→ Given records
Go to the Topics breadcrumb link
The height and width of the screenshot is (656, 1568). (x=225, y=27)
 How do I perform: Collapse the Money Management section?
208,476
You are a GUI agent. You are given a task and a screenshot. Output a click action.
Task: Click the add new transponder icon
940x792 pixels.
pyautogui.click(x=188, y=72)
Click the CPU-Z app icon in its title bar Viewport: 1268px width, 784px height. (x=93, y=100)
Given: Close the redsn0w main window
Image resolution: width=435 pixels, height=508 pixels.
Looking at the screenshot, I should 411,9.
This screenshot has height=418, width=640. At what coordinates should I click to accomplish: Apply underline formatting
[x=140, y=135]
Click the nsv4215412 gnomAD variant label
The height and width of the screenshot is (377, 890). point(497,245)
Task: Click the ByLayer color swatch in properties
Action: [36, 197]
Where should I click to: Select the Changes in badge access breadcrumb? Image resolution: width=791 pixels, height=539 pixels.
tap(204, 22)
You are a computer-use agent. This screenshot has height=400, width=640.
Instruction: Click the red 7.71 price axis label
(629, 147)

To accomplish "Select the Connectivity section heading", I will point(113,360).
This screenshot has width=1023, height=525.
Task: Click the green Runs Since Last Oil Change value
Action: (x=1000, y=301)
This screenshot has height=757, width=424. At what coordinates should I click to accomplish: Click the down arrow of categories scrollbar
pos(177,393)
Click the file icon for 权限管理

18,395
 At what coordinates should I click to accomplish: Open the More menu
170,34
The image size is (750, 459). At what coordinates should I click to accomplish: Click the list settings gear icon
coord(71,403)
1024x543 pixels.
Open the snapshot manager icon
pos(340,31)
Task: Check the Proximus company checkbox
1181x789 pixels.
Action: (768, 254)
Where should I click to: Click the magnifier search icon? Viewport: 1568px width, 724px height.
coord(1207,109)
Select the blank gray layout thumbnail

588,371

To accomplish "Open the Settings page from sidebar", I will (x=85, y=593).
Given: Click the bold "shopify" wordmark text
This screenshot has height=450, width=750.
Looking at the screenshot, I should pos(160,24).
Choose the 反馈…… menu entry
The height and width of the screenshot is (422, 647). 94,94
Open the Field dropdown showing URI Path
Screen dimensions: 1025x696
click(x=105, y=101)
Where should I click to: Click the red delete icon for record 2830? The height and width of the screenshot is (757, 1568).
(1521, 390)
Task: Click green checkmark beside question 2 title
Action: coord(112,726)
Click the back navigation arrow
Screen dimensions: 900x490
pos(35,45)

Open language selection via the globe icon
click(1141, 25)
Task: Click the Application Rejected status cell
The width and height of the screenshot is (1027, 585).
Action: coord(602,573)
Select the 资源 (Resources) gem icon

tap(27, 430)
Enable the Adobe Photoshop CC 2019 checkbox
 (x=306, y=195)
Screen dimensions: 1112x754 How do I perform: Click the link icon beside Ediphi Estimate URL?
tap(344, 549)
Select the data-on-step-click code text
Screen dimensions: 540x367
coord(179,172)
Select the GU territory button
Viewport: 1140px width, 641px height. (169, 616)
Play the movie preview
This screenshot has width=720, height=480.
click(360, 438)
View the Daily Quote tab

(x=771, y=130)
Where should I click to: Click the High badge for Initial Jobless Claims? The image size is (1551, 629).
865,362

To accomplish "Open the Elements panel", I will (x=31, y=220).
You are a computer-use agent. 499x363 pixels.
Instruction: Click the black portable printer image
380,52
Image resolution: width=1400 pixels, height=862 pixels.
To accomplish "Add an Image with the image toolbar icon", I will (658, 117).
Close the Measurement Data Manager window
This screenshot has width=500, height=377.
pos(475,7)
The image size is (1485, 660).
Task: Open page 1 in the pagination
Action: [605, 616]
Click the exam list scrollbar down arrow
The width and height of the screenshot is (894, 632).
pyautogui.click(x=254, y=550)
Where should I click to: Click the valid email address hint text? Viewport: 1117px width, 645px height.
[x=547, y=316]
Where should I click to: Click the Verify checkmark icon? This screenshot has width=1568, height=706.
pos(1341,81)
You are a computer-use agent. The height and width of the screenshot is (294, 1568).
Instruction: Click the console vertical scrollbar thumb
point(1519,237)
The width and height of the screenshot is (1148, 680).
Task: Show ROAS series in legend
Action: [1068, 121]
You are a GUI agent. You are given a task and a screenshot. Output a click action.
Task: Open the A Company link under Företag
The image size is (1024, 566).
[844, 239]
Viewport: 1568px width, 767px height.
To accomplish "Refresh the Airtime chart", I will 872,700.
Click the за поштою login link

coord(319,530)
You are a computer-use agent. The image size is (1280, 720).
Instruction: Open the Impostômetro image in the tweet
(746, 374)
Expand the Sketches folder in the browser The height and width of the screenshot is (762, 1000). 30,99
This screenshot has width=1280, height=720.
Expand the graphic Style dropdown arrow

→ To do
What is needed is a word-for-word copy of the material above.

→ Solved problem
Go to the Topics breadcrumb link
The height and width of the screenshot is (656, 1568). (x=225, y=27)
 How do I perform: Collapse the Money Management section?
208,476
You are a GUI agent. You are given a task and a screenshot. Output a click action.
Task: Click the add new transponder icon
940x792 pixels.
pyautogui.click(x=188, y=72)
Click the CPU-Z app icon in its title bar Viewport: 1268px width, 784px height. (x=93, y=100)
Given: Close the redsn0w main window
Image resolution: width=435 pixels, height=508 pixels.
Looking at the screenshot, I should 411,9.
This screenshot has height=418, width=640. At what coordinates should I click to accomplish: Apply underline formatting
[x=140, y=135]
Click the nsv4215412 gnomAD variant label
The height and width of the screenshot is (377, 890). point(497,245)
Task: Click the ByLayer color swatch in properties
Action: [36, 197]
Where should I click to: Select the Changes in badge access breadcrumb? Image resolution: width=791 pixels, height=539 pixels.
tap(204, 22)
You are a computer-use agent. This screenshot has height=400, width=640.
Instruction: Click the red 7.71 price axis label
(629, 147)

To accomplish "Select the Connectivity section heading", I will point(113,360).
This screenshot has width=1023, height=525.
Task: Click the green Runs Since Last Oil Change value
Action: (x=1000, y=301)
This screenshot has height=757, width=424. At what coordinates should I click to accomplish: Click the down arrow of categories scrollbar
pos(177,393)
Click the file icon for 权限管理

18,395
 At what coordinates should I click to accomplish: Open the More menu
170,34
The image size is (750, 459). At what coordinates should I click to accomplish: Click the list settings gear icon
coord(71,403)
1024x543 pixels.
Open the snapshot manager icon
pos(340,31)
Task: Check the Proximus company checkbox
1181x789 pixels.
Action: (768, 254)
Where should I click to: Click the magnifier search icon? Viewport: 1568px width, 724px height.
coord(1207,109)
Select the blank gray layout thumbnail

588,371

To accomplish "Open the Settings page from sidebar", I will (x=85, y=593).
Given: Click the bold "shopify" wordmark text
This screenshot has height=450, width=750.
Looking at the screenshot, I should pos(160,24).
Choose the 反馈…… menu entry
The height and width of the screenshot is (422, 647). 94,94
Open the Field dropdown showing URI Path
Screen dimensions: 1025x696
click(x=105, y=101)
Where should I click to: Click the red delete icon for record 2830? The height and width of the screenshot is (757, 1568).
(1521, 390)
Task: Click green checkmark beside question 2 title
Action: coord(112,726)
Click the back navigation arrow
Screen dimensions: 900x490
pos(35,45)

Open language selection via the globe icon
click(1141, 25)
Task: Click the Application Rejected status cell
The width and height of the screenshot is (1027, 585).
Action: coord(602,573)
Select the 资源 (Resources) gem icon

tap(27, 430)
Enable the Adobe Photoshop CC 2019 checkbox
 (x=306, y=195)
Screen dimensions: 1112x754 How do I perform: Click the link icon beside Ediphi Estimate URL?
tap(344, 549)
Select the data-on-step-click code text
Screen dimensions: 540x367
coord(179,172)
Select the GU territory button
Viewport: 1140px width, 641px height. (169, 616)
Play the movie preview
This screenshot has width=720, height=480.
click(360, 438)
View the Daily Quote tab

(x=771, y=130)
Where should I click to: Click the High badge for Initial Jobless Claims? The image size is (1551, 629).
865,362

To accomplish "Open the Elements panel", I will (x=31, y=220).
You are a computer-use agent. 499x363 pixels.
Instruction: Click the black portable printer image
380,52
Image resolution: width=1400 pixels, height=862 pixels.
To accomplish "Add an Image with the image toolbar icon", I will (658, 117).
Close the Measurement Data Manager window
This screenshot has width=500, height=377.
pos(475,7)
The image size is (1485, 660).
Task: Open page 1 in the pagination
Action: [605, 616]
Click the exam list scrollbar down arrow
The width and height of the screenshot is (894, 632).
pyautogui.click(x=254, y=550)
Where should I click to: Click the valid email address hint text? Viewport: 1117px width, 645px height.
[x=547, y=316]
Where should I click to: Click the Verify checkmark icon? This screenshot has width=1568, height=706.
pos(1341,81)
You are a computer-use agent. The height and width of the screenshot is (294, 1568).
Instruction: Click the console vertical scrollbar thumb
point(1519,237)
The width and height of the screenshot is (1148, 680).
Task: Show ROAS series in legend
Action: [1068, 121]
You are a GUI agent. You are given a task and a screenshot. Output a click action.
Task: Open the A Company link under Företag
The image size is (1024, 566).
[844, 239]
Viewport: 1568px width, 767px height.
To accomplish "Refresh the Airtime chart", I will 872,700.
Click the за поштою login link

coord(319,530)
You are a computer-use agent. The image size is (1280, 720).
Instruction: Open the Impostômetro image in the tweet
(746, 374)
Expand the Sketches folder in the browser The height and width of the screenshot is (762, 1000). 30,99
This screenshot has width=1280, height=720.
Expand the graphic Style dropdown arrow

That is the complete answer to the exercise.